Tom Tozer and Bill Black • Updated May 8, 2016 at 8:00 PM

Recently a judge ruled that 17-year-olds could vote in Ohio if they turned 18 before the end of the year. A few weeks ago, we featured a young lady in Mt. Juliet who organized an anti-bullying club in her high school, which has had a positive effect on students. High school youngsters all over are volunteering to feed the hungry, help senior citizens, and read to children, not because of a school assignment but because the needs of the world are tapping into their altruistic nature. Young people want to be engaged in their community, and we adults need to open doors of opportunity for them.

Time for fresh ideas

So often we think that adolescents ignore the real world and lose themselves in their world of make believe. Many do, of course, because we have provided the technology to distract them from the real world. But many more young people are waking up to the fact that adults have not done a great job of leaving a better real world for them. It may well seem to them that grown-ups don’t know how to make things better or have lost the will to do so. Many of us grown-ups are convinced of it. The question often comes up: Will my children inherit a better world? Perhaps not.

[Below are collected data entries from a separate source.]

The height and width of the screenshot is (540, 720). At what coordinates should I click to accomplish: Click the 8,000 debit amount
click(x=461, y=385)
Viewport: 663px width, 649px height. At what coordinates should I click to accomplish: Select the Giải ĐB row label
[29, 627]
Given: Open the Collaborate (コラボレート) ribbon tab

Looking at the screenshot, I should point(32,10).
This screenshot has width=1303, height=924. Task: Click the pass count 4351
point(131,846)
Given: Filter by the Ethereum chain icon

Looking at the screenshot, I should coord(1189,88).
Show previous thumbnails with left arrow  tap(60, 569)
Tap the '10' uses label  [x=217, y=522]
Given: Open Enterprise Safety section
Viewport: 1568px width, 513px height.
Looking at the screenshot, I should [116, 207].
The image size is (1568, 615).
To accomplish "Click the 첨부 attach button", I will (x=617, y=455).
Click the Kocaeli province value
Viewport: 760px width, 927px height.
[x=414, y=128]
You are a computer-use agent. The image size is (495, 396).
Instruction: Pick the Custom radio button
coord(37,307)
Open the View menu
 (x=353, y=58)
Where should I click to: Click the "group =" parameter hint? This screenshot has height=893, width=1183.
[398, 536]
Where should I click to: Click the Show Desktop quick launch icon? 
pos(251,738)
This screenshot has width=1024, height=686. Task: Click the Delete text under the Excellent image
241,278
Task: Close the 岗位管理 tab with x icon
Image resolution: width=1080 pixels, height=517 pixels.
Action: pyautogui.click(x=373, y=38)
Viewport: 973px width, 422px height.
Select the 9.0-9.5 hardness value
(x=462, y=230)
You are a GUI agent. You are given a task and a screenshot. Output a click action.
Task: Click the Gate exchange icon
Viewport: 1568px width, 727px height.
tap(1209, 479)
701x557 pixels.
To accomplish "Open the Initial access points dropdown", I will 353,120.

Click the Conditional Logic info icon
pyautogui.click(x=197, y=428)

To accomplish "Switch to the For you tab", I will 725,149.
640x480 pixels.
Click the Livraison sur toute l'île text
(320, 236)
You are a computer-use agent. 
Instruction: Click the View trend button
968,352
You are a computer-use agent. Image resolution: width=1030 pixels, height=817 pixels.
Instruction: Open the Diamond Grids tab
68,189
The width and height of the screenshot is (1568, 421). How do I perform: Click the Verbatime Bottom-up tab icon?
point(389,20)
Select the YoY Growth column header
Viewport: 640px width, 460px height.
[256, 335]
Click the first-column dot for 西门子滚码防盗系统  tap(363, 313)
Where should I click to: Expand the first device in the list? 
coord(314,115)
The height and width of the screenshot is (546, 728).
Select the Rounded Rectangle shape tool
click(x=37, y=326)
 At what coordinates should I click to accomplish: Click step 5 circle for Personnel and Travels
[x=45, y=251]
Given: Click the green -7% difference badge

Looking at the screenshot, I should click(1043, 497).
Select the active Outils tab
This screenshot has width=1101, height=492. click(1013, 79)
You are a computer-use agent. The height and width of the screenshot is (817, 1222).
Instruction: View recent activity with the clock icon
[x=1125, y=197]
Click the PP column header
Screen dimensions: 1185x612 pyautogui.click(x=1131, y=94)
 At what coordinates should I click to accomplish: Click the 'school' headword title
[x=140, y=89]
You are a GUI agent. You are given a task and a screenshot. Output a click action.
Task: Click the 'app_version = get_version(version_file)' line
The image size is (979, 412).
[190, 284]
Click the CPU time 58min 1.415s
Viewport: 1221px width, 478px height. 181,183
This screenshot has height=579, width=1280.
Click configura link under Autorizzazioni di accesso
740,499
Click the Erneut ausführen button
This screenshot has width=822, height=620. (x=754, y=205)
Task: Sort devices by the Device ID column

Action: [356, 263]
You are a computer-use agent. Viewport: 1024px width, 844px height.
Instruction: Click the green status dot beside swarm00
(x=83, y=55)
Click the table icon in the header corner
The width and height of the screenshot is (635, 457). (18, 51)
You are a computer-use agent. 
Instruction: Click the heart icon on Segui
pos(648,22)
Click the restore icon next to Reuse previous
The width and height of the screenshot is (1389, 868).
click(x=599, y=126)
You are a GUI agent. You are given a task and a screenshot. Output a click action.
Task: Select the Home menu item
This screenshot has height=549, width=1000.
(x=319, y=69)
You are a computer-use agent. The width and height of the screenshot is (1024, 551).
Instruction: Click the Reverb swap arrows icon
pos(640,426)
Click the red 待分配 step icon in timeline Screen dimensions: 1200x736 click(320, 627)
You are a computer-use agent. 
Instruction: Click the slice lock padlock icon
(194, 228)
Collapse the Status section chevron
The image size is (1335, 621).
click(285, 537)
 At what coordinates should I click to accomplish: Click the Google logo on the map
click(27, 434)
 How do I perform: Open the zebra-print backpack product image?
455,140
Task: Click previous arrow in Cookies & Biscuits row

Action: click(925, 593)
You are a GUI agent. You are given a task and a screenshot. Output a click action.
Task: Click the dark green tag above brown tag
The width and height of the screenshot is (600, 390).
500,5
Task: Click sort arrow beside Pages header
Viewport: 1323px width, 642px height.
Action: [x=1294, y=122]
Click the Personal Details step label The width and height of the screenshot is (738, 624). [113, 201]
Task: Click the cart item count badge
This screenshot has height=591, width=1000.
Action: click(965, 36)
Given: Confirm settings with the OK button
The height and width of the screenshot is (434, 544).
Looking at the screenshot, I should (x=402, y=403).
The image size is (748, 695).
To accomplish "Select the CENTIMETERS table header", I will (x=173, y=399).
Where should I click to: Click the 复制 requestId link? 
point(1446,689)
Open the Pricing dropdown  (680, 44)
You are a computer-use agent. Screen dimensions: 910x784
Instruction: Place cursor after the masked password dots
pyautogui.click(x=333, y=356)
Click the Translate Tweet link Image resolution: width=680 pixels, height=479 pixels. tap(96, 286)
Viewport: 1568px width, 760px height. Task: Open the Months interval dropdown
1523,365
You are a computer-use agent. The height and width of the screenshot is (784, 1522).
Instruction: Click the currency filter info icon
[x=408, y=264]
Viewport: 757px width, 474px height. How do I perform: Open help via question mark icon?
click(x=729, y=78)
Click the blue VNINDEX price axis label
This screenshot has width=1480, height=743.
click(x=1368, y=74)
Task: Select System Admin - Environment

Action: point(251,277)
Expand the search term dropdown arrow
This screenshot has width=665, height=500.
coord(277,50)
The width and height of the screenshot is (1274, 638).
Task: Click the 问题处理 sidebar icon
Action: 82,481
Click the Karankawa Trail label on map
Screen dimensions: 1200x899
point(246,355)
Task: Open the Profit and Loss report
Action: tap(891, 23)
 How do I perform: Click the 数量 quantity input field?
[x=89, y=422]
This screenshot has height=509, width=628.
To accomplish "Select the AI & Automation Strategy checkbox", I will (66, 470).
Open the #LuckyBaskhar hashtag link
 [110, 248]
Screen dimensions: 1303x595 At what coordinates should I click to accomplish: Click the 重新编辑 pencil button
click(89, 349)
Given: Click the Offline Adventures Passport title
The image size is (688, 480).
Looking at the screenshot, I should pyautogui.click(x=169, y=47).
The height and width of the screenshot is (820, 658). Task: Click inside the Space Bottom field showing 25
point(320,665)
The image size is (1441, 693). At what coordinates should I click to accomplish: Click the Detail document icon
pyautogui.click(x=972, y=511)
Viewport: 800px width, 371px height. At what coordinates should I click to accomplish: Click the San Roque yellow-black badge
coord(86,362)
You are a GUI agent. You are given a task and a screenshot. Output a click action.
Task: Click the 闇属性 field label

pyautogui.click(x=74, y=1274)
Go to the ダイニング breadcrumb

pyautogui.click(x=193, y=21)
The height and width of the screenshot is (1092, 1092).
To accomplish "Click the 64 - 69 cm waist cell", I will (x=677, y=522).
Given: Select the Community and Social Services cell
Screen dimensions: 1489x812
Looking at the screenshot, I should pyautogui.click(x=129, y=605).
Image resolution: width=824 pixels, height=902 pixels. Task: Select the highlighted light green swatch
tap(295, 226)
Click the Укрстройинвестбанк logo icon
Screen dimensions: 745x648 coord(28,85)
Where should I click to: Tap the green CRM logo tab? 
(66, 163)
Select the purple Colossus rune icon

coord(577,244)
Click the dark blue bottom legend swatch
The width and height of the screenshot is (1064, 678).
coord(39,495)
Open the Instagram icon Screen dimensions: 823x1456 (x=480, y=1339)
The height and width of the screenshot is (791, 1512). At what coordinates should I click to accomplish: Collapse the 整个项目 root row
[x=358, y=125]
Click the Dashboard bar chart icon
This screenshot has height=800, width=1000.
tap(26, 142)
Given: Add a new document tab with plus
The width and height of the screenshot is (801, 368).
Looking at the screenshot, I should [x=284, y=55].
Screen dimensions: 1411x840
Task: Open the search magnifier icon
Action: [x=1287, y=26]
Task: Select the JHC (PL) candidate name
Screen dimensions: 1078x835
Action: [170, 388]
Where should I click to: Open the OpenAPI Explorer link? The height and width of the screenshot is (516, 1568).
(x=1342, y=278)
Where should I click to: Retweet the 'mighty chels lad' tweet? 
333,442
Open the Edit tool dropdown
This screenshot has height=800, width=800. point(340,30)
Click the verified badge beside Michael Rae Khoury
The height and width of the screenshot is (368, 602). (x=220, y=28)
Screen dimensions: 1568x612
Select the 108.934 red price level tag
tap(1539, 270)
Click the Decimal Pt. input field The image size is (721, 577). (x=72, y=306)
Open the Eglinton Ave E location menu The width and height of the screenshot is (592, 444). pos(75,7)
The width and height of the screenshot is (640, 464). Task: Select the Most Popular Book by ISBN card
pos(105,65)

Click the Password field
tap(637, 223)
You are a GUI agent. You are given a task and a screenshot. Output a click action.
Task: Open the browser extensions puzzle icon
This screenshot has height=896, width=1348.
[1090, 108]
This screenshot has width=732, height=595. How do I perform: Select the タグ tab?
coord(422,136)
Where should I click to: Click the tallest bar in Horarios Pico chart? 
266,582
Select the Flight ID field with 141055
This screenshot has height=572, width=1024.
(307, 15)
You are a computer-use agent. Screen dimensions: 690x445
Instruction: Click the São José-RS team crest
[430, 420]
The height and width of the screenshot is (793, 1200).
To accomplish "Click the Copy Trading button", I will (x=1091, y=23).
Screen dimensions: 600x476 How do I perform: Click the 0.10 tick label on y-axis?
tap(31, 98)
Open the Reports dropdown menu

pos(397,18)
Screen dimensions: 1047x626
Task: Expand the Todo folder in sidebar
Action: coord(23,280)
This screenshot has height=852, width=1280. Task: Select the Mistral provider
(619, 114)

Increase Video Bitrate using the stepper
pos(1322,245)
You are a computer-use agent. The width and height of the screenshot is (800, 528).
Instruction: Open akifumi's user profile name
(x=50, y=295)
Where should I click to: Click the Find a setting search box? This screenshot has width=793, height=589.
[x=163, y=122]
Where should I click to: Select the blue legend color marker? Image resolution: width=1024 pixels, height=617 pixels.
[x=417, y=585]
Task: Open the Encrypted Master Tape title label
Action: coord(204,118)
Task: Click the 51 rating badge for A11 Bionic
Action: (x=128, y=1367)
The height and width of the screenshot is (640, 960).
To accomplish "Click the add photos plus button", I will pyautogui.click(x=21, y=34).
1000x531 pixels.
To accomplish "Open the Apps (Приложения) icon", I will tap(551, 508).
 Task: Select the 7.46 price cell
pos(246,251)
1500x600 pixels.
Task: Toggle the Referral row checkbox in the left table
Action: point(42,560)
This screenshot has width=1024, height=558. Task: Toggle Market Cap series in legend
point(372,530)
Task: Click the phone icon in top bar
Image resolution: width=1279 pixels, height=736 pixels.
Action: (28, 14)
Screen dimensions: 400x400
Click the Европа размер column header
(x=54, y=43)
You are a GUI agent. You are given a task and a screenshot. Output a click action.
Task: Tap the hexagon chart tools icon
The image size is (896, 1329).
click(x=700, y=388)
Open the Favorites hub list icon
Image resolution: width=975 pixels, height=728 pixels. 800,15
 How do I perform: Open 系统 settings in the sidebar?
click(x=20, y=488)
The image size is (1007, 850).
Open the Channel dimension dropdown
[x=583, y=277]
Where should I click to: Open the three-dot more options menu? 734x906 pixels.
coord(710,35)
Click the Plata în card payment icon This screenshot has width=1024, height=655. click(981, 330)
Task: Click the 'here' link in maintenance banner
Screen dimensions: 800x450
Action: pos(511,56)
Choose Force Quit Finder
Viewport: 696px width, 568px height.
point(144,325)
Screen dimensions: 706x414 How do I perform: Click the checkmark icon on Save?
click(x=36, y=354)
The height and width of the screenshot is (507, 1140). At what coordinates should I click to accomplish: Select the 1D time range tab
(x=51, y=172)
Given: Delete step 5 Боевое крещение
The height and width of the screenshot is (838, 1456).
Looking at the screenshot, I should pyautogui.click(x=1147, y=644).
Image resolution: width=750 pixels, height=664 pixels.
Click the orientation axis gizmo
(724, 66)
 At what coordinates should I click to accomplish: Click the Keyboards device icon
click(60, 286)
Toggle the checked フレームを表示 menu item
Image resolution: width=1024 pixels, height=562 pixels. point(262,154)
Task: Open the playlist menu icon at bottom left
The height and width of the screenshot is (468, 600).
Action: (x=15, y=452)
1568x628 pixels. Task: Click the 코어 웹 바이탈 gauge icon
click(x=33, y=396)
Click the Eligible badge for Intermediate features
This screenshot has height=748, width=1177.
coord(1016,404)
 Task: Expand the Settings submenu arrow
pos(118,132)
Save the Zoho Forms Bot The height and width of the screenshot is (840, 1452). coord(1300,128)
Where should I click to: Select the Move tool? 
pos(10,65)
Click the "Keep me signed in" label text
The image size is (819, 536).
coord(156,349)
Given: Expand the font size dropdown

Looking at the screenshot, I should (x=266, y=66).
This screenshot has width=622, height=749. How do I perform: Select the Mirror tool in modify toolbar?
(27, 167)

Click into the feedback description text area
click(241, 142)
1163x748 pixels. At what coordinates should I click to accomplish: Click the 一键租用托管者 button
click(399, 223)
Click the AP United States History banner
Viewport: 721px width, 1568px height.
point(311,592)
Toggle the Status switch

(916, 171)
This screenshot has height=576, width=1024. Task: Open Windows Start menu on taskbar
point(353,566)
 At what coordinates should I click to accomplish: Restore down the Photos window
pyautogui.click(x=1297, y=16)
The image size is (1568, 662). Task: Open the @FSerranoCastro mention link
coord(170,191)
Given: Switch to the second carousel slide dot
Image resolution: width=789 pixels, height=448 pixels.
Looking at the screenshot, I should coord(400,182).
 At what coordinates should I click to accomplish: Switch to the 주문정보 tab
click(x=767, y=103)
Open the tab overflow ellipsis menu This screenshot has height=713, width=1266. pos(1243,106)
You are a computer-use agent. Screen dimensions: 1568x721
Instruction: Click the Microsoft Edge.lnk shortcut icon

What can we adults do to make amends? We can start by empowering our children to think of themselves as agents of change. Already young people contribute billions of dollars to the economy with dollars they themselves have earned. If we trust them to invest in the future, they will create real and lasting change. The world is yours—make it a better home for everyone, we must tell them.

For the good of all

We may need youthful brainpower to invent newer processes or products. But just as much we need our kids to pour their energies into ways for people to come together, to respect one another’s differences and work together for the good of all. There’s an expression that represents a fascinating blend of naiveté and courage, and it goes something like this: We accomplished the impossible because we didn’t know we couldn’t. Old rules do not lead to a new vision. 

Celebrate our humanity

Laws influence actions, but they do not change thinking. The only way for human beings to examine their own prejudices toward other people—hopefully leading to a positive transformation—is to open up and get to know one another. It’s hard to hate someone who is more like you than not like you. Courageous parents, those secure in their own skins, have dared to challenge their sons and daughters to be independent thinkers, even dreamers. Hey, parents, we must usher our kids through those doors of opportunity and let them lead the way to a new reformation.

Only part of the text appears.